### Task:
Each record should be returned exactly as it is written.

### Recorded data:
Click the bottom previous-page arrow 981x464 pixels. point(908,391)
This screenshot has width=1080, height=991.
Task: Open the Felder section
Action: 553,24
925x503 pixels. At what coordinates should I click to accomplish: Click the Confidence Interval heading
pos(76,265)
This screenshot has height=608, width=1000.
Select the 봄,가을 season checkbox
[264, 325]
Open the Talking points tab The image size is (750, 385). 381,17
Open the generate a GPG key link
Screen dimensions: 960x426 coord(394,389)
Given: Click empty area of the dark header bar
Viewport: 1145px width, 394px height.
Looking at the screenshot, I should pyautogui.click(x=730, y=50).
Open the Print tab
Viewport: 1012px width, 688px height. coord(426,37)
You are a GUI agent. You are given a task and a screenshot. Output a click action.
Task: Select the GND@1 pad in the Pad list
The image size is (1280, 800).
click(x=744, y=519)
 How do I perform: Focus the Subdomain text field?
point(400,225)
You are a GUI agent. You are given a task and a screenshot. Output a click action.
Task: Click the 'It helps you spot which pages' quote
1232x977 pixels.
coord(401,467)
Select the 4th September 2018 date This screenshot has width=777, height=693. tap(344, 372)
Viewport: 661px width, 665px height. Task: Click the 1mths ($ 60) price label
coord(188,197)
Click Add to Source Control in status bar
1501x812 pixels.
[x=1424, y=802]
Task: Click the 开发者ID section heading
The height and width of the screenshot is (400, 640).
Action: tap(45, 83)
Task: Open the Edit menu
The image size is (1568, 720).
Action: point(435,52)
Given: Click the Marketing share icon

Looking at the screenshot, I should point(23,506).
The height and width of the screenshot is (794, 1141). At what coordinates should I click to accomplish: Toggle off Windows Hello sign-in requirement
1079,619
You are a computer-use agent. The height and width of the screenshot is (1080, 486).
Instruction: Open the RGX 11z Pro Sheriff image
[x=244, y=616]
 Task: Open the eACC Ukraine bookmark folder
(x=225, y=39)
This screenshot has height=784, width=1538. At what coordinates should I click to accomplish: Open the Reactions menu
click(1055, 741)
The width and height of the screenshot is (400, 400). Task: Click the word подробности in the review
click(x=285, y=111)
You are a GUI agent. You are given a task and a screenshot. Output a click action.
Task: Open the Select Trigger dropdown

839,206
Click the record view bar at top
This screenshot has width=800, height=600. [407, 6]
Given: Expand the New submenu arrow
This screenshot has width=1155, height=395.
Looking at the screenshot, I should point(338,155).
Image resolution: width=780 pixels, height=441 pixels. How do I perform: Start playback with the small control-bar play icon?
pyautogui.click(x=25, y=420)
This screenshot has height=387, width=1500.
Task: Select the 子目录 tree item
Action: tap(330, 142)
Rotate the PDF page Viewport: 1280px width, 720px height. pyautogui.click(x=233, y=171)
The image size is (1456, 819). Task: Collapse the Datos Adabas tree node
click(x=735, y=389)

### Task result:
Click the bottom previous-page arrow 981x464 pixels. point(908,391)
This screenshot has width=1080, height=991.
Task: Open the Felder section
Action: 553,24
925x503 pixels. At what coordinates should I click to accomplish: Click the Confidence Interval heading
pos(76,265)
This screenshot has height=608, width=1000.
Select the 봄,가을 season checkbox
[264, 325]
Open the Talking points tab The image size is (750, 385). 381,17
Open the generate a GPG key link
Screen dimensions: 960x426 coord(394,389)
Given: Click empty area of the dark header bar
Viewport: 1145px width, 394px height.
Looking at the screenshot, I should pyautogui.click(x=730, y=50).
Open the Print tab
Viewport: 1012px width, 688px height. coord(426,37)
You are a GUI agent. You are given a task and a screenshot. Output a click action.
Task: Select the GND@1 pad in the Pad list
The image size is (1280, 800).
click(x=744, y=519)
 How do I perform: Focus the Subdomain text field?
point(400,225)
You are a GUI agent. You are given a task and a screenshot. Output a click action.
Task: Click the 'It helps you spot which pages' quote
1232x977 pixels.
coord(401,467)
Select the 4th September 2018 date This screenshot has width=777, height=693. tap(344, 372)
Viewport: 661px width, 665px height. Task: Click the 1mths ($ 60) price label
coord(188,197)
Click Add to Source Control in status bar
1501x812 pixels.
[x=1424, y=802]
Task: Click the 开发者ID section heading
The height and width of the screenshot is (400, 640).
Action: tap(45, 83)
Task: Open the Edit menu
The image size is (1568, 720).
Action: point(435,52)
Given: Click the Marketing share icon

Looking at the screenshot, I should point(23,506).
The height and width of the screenshot is (794, 1141). At what coordinates should I click to accomplish: Toggle off Windows Hello sign-in requirement
1079,619
You are a computer-use agent. The height and width of the screenshot is (1080, 486).
Instruction: Open the RGX 11z Pro Sheriff image
[x=244, y=616]
 Task: Open the eACC Ukraine bookmark folder
(x=225, y=39)
This screenshot has height=784, width=1538. At what coordinates should I click to accomplish: Open the Reactions menu
click(1055, 741)
The width and height of the screenshot is (400, 400). Task: Click the word подробности in the review
click(x=285, y=111)
You are a GUI agent. You are given a task and a screenshot. Output a click action.
Task: Open the Select Trigger dropdown

839,206
Click the record view bar at top
This screenshot has width=800, height=600. [407, 6]
Given: Expand the New submenu arrow
This screenshot has width=1155, height=395.
Looking at the screenshot, I should point(338,155).
Image resolution: width=780 pixels, height=441 pixels. How do I perform: Start playback with the small control-bar play icon?
pyautogui.click(x=25, y=420)
This screenshot has height=387, width=1500.
Task: Select the 子目录 tree item
Action: tap(330, 142)
Rotate the PDF page Viewport: 1280px width, 720px height. pyautogui.click(x=233, y=171)
The image size is (1456, 819). Task: Collapse the Datos Adabas tree node
click(x=735, y=389)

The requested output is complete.